Text and item location records
* start *
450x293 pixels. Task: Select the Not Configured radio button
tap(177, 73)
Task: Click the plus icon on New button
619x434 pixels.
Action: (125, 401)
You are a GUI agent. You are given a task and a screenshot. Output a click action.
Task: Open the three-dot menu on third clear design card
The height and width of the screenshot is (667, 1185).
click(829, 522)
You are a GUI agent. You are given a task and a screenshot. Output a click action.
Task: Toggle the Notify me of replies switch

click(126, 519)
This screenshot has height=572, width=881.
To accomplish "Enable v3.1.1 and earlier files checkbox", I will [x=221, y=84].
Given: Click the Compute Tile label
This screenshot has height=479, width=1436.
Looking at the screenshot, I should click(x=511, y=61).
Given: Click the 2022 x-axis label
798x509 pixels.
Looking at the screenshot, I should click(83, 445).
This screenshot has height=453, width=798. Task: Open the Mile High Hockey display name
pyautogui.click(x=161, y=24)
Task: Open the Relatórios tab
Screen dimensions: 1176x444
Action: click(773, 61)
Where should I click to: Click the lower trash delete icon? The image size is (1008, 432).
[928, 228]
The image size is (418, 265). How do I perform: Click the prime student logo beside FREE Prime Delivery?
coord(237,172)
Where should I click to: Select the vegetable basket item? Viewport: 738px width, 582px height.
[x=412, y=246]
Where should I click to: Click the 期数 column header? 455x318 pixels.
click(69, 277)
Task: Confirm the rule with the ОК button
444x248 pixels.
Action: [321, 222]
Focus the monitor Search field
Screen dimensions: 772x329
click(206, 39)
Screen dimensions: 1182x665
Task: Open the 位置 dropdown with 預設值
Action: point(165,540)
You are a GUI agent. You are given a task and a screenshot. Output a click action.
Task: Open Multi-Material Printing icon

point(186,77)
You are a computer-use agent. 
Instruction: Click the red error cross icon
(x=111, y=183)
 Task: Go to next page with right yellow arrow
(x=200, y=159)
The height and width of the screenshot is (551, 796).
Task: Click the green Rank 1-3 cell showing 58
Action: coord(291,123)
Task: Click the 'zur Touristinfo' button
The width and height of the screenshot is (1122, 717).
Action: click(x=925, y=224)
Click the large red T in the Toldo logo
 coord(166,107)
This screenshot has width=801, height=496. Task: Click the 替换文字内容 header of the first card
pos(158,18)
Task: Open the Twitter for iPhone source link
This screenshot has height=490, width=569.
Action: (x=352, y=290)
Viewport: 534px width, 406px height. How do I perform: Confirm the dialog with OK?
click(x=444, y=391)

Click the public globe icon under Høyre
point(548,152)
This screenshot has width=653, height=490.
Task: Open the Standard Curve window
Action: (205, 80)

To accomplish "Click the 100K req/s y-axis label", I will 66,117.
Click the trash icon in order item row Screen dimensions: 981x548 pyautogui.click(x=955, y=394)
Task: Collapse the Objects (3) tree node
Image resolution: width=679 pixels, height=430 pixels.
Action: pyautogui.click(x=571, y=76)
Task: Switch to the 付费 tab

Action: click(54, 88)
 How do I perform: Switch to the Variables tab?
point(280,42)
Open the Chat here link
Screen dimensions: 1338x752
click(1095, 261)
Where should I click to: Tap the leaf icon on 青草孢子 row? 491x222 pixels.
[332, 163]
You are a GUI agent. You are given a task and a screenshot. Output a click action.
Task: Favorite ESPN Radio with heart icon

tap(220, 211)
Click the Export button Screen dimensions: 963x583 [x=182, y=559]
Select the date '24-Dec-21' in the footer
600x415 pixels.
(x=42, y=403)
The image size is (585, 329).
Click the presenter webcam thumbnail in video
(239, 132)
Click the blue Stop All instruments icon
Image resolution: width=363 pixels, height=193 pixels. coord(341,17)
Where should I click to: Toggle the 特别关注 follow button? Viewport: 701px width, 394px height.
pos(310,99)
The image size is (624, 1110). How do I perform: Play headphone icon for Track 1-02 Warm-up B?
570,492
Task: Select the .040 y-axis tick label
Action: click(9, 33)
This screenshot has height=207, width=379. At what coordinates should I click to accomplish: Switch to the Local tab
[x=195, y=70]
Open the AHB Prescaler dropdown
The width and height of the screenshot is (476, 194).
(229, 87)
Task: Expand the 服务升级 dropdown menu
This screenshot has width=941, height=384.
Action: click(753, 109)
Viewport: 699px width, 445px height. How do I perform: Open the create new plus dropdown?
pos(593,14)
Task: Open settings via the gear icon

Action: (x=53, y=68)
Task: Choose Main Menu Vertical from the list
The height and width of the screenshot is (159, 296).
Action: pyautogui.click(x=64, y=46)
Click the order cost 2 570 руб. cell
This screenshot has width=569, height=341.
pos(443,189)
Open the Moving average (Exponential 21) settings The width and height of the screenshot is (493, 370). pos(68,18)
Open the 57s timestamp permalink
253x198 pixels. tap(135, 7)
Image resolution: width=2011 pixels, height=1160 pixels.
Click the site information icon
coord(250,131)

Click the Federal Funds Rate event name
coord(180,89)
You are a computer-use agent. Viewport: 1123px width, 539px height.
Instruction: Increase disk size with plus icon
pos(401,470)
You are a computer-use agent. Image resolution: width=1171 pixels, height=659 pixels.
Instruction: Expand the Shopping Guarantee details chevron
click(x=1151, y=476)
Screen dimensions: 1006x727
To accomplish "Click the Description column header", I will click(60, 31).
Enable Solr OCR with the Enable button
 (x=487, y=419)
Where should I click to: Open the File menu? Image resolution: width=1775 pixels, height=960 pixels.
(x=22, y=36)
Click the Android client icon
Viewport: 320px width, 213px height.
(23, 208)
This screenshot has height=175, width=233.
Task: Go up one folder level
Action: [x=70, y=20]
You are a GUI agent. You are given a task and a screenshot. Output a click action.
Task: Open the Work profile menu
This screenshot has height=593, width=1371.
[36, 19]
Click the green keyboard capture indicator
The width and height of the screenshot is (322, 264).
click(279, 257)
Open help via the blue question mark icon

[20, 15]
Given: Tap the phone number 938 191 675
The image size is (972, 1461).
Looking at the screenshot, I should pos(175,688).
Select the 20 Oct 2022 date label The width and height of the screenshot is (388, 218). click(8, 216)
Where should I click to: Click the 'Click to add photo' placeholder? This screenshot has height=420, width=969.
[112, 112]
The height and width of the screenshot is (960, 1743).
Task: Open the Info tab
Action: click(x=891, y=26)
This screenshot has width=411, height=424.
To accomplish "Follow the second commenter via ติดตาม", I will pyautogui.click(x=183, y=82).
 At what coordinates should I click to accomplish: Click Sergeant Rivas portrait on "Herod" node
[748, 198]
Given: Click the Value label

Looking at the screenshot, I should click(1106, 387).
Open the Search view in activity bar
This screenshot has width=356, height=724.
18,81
* end *
## YOUR OBJECTIVE:
Render every line of the records above as a Markdown table with the columns Row and Line. Number the rows in order, and leave out blank lines.

## WRITTEN SOLUTION:
| Row | Line |
|---|---|
| 1 | 450x293 pixels. Task: Select the Not Configured radio button |
| 2 | tap(177, 73) |
| 3 | Task: Click the plus icon on New button |
| 4 | 619x434 pixels. |
| 5 | Action: (125, 401) |
| 6 | You are a GUI agent. You are given a task and a screenshot. Output a click action. |
| 7 | Task: Open the three-dot menu on third clear design card |
| 8 | The height and width of the screenshot is (667, 1185). |
| 9 | click(829, 522) |
| 10 | You are a GUI agent. You are given a task and a screenshot. Output a click action. |
| 11 | Task: Toggle the Notify me of replies switch |
| 12 | click(126, 519) |
| 13 | This screenshot has height=572, width=881. |
| 14 | To accomplish "Enable v3.1.1 and earlier files checkbox", I will [x=221, y=84]. |
| 15 | Given: Click the Compute Tile label |
| 16 | This screenshot has height=479, width=1436. |
| 17 | Looking at the screenshot, I should click(x=511, y=61). |
| 18 | Given: Click the 2022 x-axis label |
| 19 | 798x509 pixels. |
| 20 | Looking at the screenshot, I should click(83, 445). |
| 21 | This screenshot has height=453, width=798. Task: Open the Mile High Hockey display name |
| 22 | pyautogui.click(x=161, y=24) |
| 23 | Task: Open the Relatórios tab |
| 24 | Screen dimensions: 1176x444 |
| 25 | Action: click(773, 61) |
| 26 | Where should I click to: Click the lower trash delete icon? The image size is (1008, 432). |
| 27 | [928, 228] |
| 28 | The image size is (418, 265). How do I perform: Click the prime student logo beside FREE Prime Delivery? |
| 29 | coord(237,172) |
| 30 | Where should I click to: Select the vegetable basket item? Viewport: 738px width, 582px height. |
| 31 | [x=412, y=246] |
| 32 | Where should I click to: Click the 期数 column header? 455x318 pixels. |
| 33 | click(69, 277) |
| 34 | Task: Confirm the rule with the ОК button |
| 35 | 444x248 pixels. |
| 36 | Action: [321, 222] |
| 37 | Focus the monitor Search field |
| 38 | Screen dimensions: 772x329 |
| 39 | click(206, 39) |
| 40 | Screen dimensions: 1182x665 |
| 41 | Task: Open the 位置 dropdown with 預設值 |
| 42 | Action: point(165,540) |
| 43 | You are a GUI agent. You are given a task and a screenshot. Output a click action. |
| 44 | Task: Open Multi-Material Printing icon |
| 45 | point(186,77) |
| 46 | You are a computer-use agent.  |
| 47 | Instruction: Click the red error cross icon |
| 48 | (x=111, y=183) |
| 49 |  Task: Go to next page with right yellow arrow |
| 50 | (x=200, y=159) |
| 51 | The height and width of the screenshot is (551, 796). |
| 52 | Task: Click the green Rank 1-3 cell showing 58 |
| 53 | Action: coord(291,123) |
| 54 | Task: Click the 'zur Touristinfo' button |
| 55 | The width and height of the screenshot is (1122, 717). |
| 56 | Action: click(x=925, y=224) |
| 57 | Click the large red T in the Toldo logo |
| 58 |  coord(166,107) |
| 59 | This screenshot has width=801, height=496. Task: Click the 替换文字内容 header of the first card |
| 60 | pos(158,18) |
| 61 | Task: Open the Twitter for iPhone source link |
| 62 | This screenshot has height=490, width=569. |
| 63 | Action: (x=352, y=290) |
| 64 | Viewport: 534px width, 406px height. How do I perform: Confirm the dialog with OK? |
| 65 | click(x=444, y=391) |
| 66 | Click the public globe icon under Høyre |
| 67 | point(548,152) |
| 68 | This screenshot has width=653, height=490. |
| 69 | Task: Open the Standard Curve window |
| 70 | Action: (205, 80) |
| 71 | To accomplish "Click the 100K req/s y-axis label", I will 66,117. |
| 72 | Click the trash icon in order item row Screen dimensions: 981x548 pyautogui.click(x=955, y=394) |
| 73 | Task: Collapse the Objects (3) tree node |
| 74 | Image resolution: width=679 pixels, height=430 pixels. |
| 75 | Action: pyautogui.click(x=571, y=76) |
| 76 | Task: Switch to the 付费 tab |
| 77 | Action: click(54, 88) |
| 78 |  How do I perform: Switch to the Variables tab? |
| 79 | point(280,42) |
| 80 | Open the Chat here link |
| 81 | Screen dimensions: 1338x752 |
| 82 | click(1095, 261) |
| 83 | Where should I click to: Tap the leaf icon on 青草孢子 row? 491x222 pixels. |
| 84 | [332, 163] |
| 85 | You are a GUI agent. You are given a task and a screenshot. Output a click action. |
| 86 | Task: Favorite ESPN Radio with heart icon |
| 87 | tap(220, 211) |
| 88 | Click the Export button Screen dimensions: 963x583 [x=182, y=559] |
| 89 | Select the date '24-Dec-21' in the footer |
| 90 | 600x415 pixels. |
| 91 | (x=42, y=403) |
| 92 | The image size is (585, 329). |
| 93 | Click the presenter webcam thumbnail in video |
| 94 | (239, 132) |
| 95 | Click the blue Stop All instruments icon |
| 96 | Image resolution: width=363 pixels, height=193 pixels. coord(341,17) |
| 97 | Where should I click to: Toggle the 特别关注 follow button? Viewport: 701px width, 394px height. |
| 98 | pos(310,99) |
| 99 | The image size is (624, 1110). How do I perform: Play headphone icon for Track 1-02 Warm-up B? |
| 100 | 570,492 |
| 101 | Task: Select the .040 y-axis tick label |
| 102 | Action: click(9, 33) |
| 103 | This screenshot has height=207, width=379. At what coordinates should I click to accomplish: Switch to the Local tab |
| 104 | [x=195, y=70] |
| 105 | Open the AHB Prescaler dropdown |
| 106 | The width and height of the screenshot is (476, 194). |
| 107 | (229, 87) |
| 108 | Task: Expand the 服务升级 dropdown menu |
| 109 | This screenshot has width=941, height=384. |
| 110 | Action: click(753, 109) |
| 111 | Viewport: 699px width, 445px height. How do I perform: Open the create new plus dropdown? |
| 112 | pos(593,14) |
| 113 | Task: Open settings via the gear icon |
| 114 | Action: (x=53, y=68) |
| 115 | Task: Choose Main Menu Vertical from the list |
| 116 | The height and width of the screenshot is (159, 296). |
| 117 | Action: pyautogui.click(x=64, y=46) |
| 118 | Click the order cost 2 570 руб. cell |
| 119 | This screenshot has width=569, height=341. |
| 120 | pos(443,189) |
| 121 | Open the Moving average (Exponential 21) settings The width and height of the screenshot is (493, 370). pos(68,18) |
| 122 | Open the 57s timestamp permalink |
| 123 | 253x198 pixels. tap(135, 7) |
| 124 | Image resolution: width=2011 pixels, height=1160 pixels. |
| 125 | Click the site information icon |
| 126 | coord(250,131) |
| 127 | Click the Federal Funds Rate event name |
| 128 | coord(180,89) |
| 129 | You are a computer-use agent. Viewport: 1123px width, 539px height. |
| 130 | Instruction: Increase disk size with plus icon |
| 131 | pos(401,470) |
| 132 | You are a computer-use agent. Image resolution: width=1171 pixels, height=659 pixels. |
| 133 | Instruction: Expand the Shopping Guarantee details chevron |
| 134 | click(x=1151, y=476) |
| 135 | Screen dimensions: 1006x727 |
| 136 | To accomplish "Click the Description column header", I will click(60, 31). |
| 137 | Enable Solr OCR with the Enable button |
| 138 |  (x=487, y=419) |
| 139 | Where should I click to: Open the File menu? Image resolution: width=1775 pixels, height=960 pixels. |
| 140 | (x=22, y=36) |
| 141 | Click the Android client icon |
| 142 | Viewport: 320px width, 213px height. |
| 143 | (23, 208) |
| 144 | This screenshot has height=175, width=233. |
| 145 | Task: Go up one folder level |
| 146 | Action: [x=70, y=20] |
| 147 | You are a GUI agent. You are given a task and a screenshot. Output a click action. |
| 148 | Task: Open the Work profile menu |
| 149 | This screenshot has height=593, width=1371. |
| 150 | [36, 19] |
| 151 | Click the green keyboard capture indicator |
| 152 | The width and height of the screenshot is (322, 264). |
| 153 | click(279, 257) |
| 154 | Open help via the blue question mark icon |
| 155 | [20, 15] |
| 156 | Given: Tap the phone number 938 191 675 |
| 157 | The image size is (972, 1461). |
| 158 | Looking at the screenshot, I should pos(175,688). |
| 159 | Select the 20 Oct 2022 date label The width and height of the screenshot is (388, 218). click(8, 216) |
| 160 | Where should I click to: Click the 'Click to add photo' placeholder? This screenshot has height=420, width=969. |
| 161 | [112, 112] |
| 162 | The height and width of the screenshot is (960, 1743). |
| 163 | Task: Open the Info tab |
| 164 | Action: click(x=891, y=26) |
| 165 | This screenshot has width=411, height=424. |
| 166 | To accomplish "Follow the second commenter via ติดตาม", I will pyautogui.click(x=183, y=82). |
| 167 |  At what coordinates should I click to accomplish: Click Sergeant Rivas portrait on "Herod" node |
| 168 | [748, 198] |
| 169 | Given: Click the Value label |
| 170 | Looking at the screenshot, I should click(1106, 387). |
| 171 | Open the Search view in activity bar |
| 172 | This screenshot has width=356, height=724. |
| 173 | 18,81 |